• _Required task_: Add 141 to every coordinate in the answers, then write out the data again, requests included, covering only the lines between the one holding "Task: Select the dimension value 550" and the one holding "Action: pos(138,309)", inclusive.

• _Records to process_:

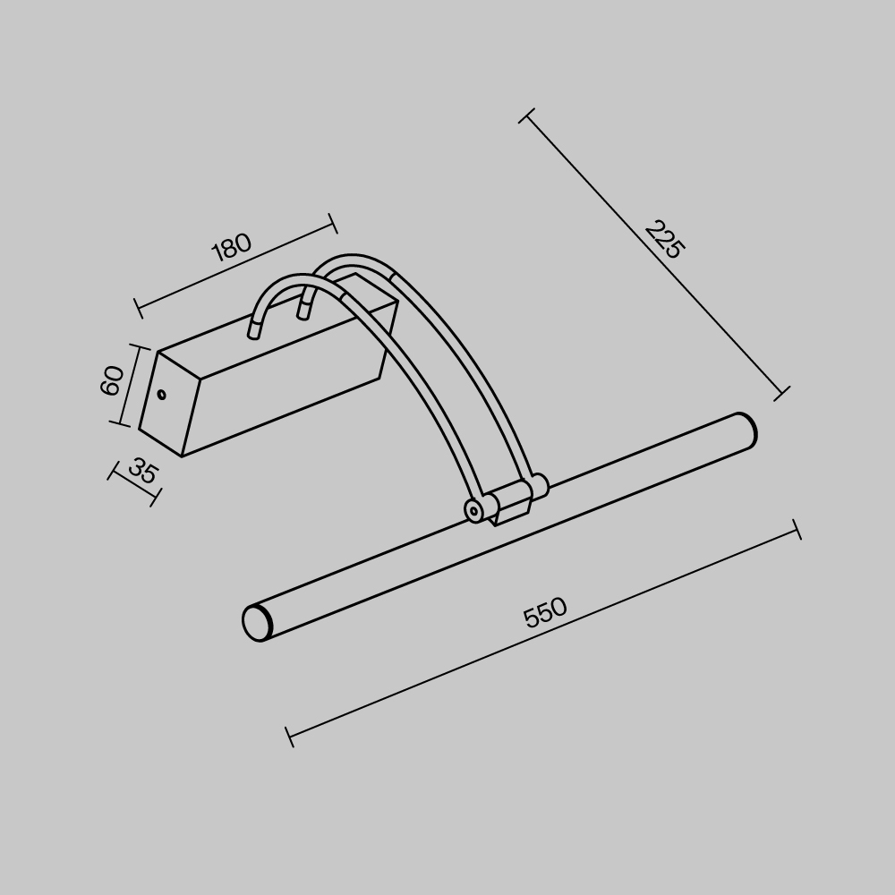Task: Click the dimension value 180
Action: pos(231,247)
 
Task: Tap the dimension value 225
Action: pos(663,240)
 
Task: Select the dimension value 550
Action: pos(545,612)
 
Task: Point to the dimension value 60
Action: pos(113,380)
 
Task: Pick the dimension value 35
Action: pos(142,471)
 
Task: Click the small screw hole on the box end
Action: pos(162,394)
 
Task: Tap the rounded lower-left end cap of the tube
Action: pos(257,623)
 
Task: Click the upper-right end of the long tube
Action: pos(745,430)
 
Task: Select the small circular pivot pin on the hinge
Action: pos(474,511)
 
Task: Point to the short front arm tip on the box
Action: pos(254,332)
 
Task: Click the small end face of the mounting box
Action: pos(169,404)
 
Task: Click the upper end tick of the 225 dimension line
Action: pos(527,115)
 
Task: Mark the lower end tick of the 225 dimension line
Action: pos(781,393)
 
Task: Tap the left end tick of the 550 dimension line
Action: pos(289,737)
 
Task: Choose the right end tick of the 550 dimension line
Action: pos(797,530)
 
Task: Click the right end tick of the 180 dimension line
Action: pos(332,224)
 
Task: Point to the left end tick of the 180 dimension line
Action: pos(138,309)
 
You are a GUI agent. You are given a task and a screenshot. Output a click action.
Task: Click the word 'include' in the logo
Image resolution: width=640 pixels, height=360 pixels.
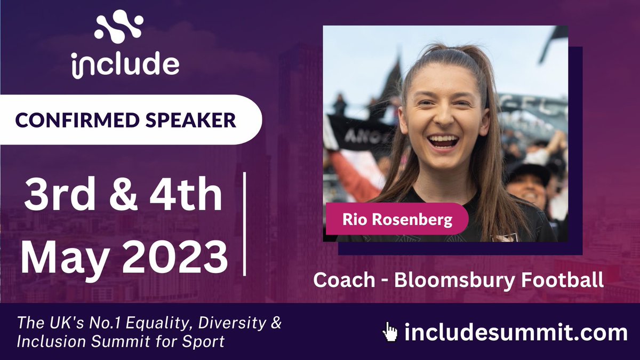125,65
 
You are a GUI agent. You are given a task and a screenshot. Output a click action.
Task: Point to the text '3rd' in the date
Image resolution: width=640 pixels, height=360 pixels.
55,196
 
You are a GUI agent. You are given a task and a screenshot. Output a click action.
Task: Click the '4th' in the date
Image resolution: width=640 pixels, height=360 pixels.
183,196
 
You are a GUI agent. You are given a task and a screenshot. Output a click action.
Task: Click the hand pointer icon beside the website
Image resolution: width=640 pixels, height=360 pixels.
390,332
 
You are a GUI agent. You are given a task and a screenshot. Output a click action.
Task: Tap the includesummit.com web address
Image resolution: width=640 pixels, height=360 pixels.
515,332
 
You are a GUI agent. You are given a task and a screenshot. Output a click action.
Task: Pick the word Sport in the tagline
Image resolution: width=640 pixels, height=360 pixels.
205,341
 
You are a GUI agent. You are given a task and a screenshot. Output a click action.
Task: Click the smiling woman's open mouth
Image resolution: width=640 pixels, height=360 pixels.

• _Task result_:
Task: Select the dimension value 550
Action: pos(686,753)
 
Task: Point to the dimension value 60
Action: pos(254,521)
 
Task: Pick the dimension value 35
Action: pos(283,612)
 
Task: Click the small screw hole on the box end
Action: pos(303,535)
 
Task: Tap the rounded lower-left end cap of the tube
Action: pos(398,764)
 
Task: Click the upper-right end of the long tube
Action: pos(886,571)
 
Task: Select the small circular pivot pin on the hinge
Action: pos(615,652)
 
Task: Point to the short front arm tip on the box
Action: pos(395,473)
 
Task: Click the small end face of the mounting box
Action: pos(310,545)
 
Task: Click the upper end tick of the 225 dimension line
Action: pos(668,256)
 
Task: Mark the lower end tick of the 225 dimension line
Action: pos(922,534)
 
Task: Tap the left end tick of the 550 dimension line
Action: pos(430,878)
 
Task: Choose the right end tick of the 550 dimension line
Action: pos(938,671)
 
Task: Click the right end tick of the 180 dimension line
Action: pos(473,365)
 
Task: Point to the left end tick of the 180 dimension line
Action: pos(279,450)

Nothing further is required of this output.